→ DOCUMENT TEXT
────────────────
A randomized trial of laryngeal organ preservation evaluating two cycles of induction chemotherapy with platinum, docetaxel, and a novel Bcl-xL inhibitor.

Abstract

6066 Background: Laryngeal bio-selection with induction chemotherapy (platinum + 5-FU infusion: PF) has been demonstrated to result in impressive rates of survival and organ preservation with moderate toxicities. We sought to reduce the toxicity of PF by substituting docetaxel (T) for 5-FU and improve the tumor response rate with the addition of the Bcl-xL inhibitor AT-101. Methods: Pts with advanced stage laryngeal cancer were treated with 1 cycle of T 75 mg/m2 + platinum (P) (cisplatin 100 mg/m2 or carboplatin AUC 6) and were randomized 2:1 to the addition of AT-101. Patients with a CR proceeded to chemoradiation (CRT) with concurrent weekly P. All pts with PR or NR underwent a second cycle of induction with TP + AT-101. Pts with a > 50% response (CR or PR) after the second cycle of induction chemotherapy underwent CRT. Pts with a ≤ 50% response (NR) underwent laryngectomy. PET-CT was performed 12 weeks after CRT. Pts with residual disease underwent salvage laryngectomy (SL). Results: 54 eligible pts were enrolled; 46 M, 8 F; median age 59; 26 T4; stage III 16, stage IV 38; site: 2 hypopharyngeal, 39 supraglottic, 11 glottic, 2 subglottic. After cycle 1 of induction, 2/54 (4%) died prior to assessment by DL and 2 were removed from protocol due to adverse events (AEs). 29/50 pts (58%) had ≥ 50% response, 3 of which had CR; 2 proceeded to CRT & 1 received a 2nd cycle of IC. 21/50 pts (42%) had < 50% response. A total of 48 pts received cycle 2 of IC. After the 2nd cycle, a total of 39/50 pts (78%) had ≥ 50% response & received CRT. No difference in response was seen with addition of AT-101. 11/50 pts (22%) had < 50% response- 8 had laryngectomy & 3 refused. Following CRT, 10 pts underwent SL, 2 for residual disease & 8 late SL. The organ preservation rate was 31/50 (62%). The most common grade 3/4 toxicities associated with IC were nausea 9%, neutropenia 9%, & infection 7%. 1 pt died of CNS hemorrhage unrelated to therapy & 1 from sepsis. The median follow-up time is 28 months. The 2 yr laryngectomy-free survival is 54% (95% CI:38-68) & 2 yr overall survival is 81% (95% CI: 64-90). Conclusions: AT-101 did not improve responses to P. Treatment with 2 cycles of IC with PT produced similar response rates to our institutional controls, but organ preservation was somewhat less following treatment with weekly P + RT. Toxicities were overall improved with this treatment strategy. Clinical trial information: NCT01633541.
────────────────
→ INPUT DATA
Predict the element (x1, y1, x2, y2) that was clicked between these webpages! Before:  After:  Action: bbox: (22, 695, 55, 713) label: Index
────────────────
→ EXERCISES TO COMPLETE
a) Repeat the part of the laryngeal trial abstract starting with "A randomized trial" and going on through "novel Bcl-xL inhibitor.", with "docetaxel" swapped for "5-FU".
b) Say whether each statement agrees with the laryngeal trial abstract, answering yes or no and quoting the words that decide it: (i) Patients were randomized 2:1 to the addition of AT-101. (ii) Adding AT-101 improved the response. (iii) The organ preservation rate was 62%.

→ SOLUTIONS BELOW
a)
A randomized trial of laryngeal organ preservation evaluating two cycles of induction chemotherapy with platinum, 5-FU, and a novel Bcl-xL inhibitor.

b)
(i) Yes: "were randomized 2:1 to the addition of AT-101."
(ii) No: "No difference in response was seen with addition of AT-101."
(iii) Yes: "The organ preservation rate was 31/50 (62%)."